→ **What the task asks**
Write out the records from the line with "Click the 'Urgency: High' line" to the line with "coord(938,111)", substituting "screen capture" for "screenshot" and keeping everything else the same.

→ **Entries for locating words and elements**
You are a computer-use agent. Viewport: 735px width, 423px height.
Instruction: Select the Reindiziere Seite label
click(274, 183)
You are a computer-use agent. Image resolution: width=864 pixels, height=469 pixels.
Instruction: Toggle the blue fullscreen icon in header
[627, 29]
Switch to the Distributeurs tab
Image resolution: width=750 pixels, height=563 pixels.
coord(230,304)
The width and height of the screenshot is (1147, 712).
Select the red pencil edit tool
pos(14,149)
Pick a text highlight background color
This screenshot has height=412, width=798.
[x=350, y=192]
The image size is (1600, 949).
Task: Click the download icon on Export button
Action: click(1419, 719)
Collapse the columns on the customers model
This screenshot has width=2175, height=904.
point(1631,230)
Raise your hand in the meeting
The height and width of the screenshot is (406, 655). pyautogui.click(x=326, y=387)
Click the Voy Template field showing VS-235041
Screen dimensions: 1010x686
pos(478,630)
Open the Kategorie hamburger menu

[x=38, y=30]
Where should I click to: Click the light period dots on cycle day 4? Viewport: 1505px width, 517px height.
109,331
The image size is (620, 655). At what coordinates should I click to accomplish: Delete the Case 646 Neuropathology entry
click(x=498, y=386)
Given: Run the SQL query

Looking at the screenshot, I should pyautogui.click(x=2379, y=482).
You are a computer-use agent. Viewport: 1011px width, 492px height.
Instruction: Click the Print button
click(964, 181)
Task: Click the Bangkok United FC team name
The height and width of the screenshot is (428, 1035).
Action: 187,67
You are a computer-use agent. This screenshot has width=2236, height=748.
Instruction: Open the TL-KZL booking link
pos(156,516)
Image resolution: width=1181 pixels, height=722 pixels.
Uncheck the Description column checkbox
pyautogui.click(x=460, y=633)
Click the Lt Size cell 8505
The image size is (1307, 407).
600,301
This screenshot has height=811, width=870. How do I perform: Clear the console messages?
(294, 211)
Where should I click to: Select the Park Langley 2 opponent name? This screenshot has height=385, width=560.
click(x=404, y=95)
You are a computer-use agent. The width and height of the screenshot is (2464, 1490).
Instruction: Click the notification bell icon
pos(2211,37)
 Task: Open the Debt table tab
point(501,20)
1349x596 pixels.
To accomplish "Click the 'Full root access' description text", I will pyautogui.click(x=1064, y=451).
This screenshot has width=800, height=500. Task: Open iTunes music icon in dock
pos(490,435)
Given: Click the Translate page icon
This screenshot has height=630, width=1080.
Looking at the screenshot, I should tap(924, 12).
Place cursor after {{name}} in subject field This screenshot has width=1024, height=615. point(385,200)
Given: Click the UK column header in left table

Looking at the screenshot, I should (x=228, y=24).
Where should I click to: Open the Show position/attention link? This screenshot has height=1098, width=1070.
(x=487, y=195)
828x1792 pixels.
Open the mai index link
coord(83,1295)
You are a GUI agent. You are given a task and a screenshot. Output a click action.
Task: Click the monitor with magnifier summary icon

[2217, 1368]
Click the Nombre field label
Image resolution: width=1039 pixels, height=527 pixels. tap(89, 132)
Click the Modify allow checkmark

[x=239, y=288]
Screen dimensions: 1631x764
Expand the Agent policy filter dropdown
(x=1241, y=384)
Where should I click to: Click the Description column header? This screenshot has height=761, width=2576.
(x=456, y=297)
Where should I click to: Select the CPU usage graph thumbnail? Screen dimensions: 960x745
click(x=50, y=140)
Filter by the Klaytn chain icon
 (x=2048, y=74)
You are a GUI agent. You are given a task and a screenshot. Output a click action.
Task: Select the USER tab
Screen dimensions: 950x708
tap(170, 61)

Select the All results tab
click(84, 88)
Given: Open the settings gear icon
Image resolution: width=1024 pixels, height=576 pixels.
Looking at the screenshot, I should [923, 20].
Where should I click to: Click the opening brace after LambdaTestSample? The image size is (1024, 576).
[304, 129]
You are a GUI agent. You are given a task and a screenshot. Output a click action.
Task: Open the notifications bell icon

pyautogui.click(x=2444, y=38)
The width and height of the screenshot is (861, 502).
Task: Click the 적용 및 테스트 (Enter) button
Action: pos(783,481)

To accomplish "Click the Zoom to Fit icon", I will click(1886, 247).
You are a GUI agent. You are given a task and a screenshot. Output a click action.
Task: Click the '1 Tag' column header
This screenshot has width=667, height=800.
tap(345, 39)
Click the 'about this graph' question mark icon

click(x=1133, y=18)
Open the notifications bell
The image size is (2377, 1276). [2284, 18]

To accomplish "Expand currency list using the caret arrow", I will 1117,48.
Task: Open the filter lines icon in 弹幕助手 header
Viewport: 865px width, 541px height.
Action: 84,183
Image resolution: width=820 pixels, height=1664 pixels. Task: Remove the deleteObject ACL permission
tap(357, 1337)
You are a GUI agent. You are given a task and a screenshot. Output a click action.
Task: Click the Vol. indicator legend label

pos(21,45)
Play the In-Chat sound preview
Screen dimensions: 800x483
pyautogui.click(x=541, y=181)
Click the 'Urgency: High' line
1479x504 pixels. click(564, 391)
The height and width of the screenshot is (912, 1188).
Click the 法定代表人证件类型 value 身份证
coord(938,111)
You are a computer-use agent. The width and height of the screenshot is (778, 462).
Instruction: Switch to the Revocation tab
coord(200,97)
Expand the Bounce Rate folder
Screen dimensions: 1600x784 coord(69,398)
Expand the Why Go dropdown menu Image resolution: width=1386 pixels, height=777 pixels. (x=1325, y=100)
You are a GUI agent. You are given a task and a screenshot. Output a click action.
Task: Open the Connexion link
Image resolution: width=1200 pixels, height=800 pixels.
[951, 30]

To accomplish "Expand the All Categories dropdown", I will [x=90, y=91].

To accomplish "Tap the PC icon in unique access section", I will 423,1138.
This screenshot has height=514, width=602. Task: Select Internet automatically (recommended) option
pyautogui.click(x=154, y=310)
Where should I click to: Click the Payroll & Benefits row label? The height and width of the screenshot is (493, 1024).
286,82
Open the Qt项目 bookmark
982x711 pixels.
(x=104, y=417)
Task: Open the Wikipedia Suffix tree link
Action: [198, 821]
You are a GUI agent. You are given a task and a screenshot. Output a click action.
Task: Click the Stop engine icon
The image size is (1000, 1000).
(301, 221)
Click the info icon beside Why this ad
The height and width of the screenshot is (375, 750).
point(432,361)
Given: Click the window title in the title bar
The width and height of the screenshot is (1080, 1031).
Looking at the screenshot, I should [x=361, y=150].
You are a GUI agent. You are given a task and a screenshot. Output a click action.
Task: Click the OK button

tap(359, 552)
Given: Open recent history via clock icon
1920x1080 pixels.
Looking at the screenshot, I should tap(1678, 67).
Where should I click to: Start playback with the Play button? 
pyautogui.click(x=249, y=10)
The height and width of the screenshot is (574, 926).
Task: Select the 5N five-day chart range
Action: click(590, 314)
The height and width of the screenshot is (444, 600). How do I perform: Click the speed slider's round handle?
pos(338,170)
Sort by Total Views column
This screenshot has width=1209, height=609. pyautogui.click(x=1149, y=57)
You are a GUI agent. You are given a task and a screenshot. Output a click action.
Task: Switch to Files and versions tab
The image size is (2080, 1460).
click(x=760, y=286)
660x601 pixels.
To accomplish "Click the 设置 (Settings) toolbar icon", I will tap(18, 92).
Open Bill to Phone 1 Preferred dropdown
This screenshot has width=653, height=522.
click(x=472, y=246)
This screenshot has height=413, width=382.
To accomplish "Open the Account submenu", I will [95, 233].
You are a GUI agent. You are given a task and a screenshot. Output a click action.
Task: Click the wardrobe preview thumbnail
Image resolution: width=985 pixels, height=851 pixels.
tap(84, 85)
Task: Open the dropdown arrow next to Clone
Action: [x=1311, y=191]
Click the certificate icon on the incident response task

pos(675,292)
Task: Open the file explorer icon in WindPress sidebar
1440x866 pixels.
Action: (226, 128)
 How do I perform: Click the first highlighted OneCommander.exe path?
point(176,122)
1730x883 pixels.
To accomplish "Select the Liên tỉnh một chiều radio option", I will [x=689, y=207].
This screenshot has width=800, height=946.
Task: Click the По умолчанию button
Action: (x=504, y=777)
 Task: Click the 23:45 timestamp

→ **Task response**
Click the 'Urgency: High' line
1479x504 pixels. click(564, 391)
The height and width of the screen capture is (912, 1188).
Click the 法定代表人证件类型 value 身份证
coord(938,111)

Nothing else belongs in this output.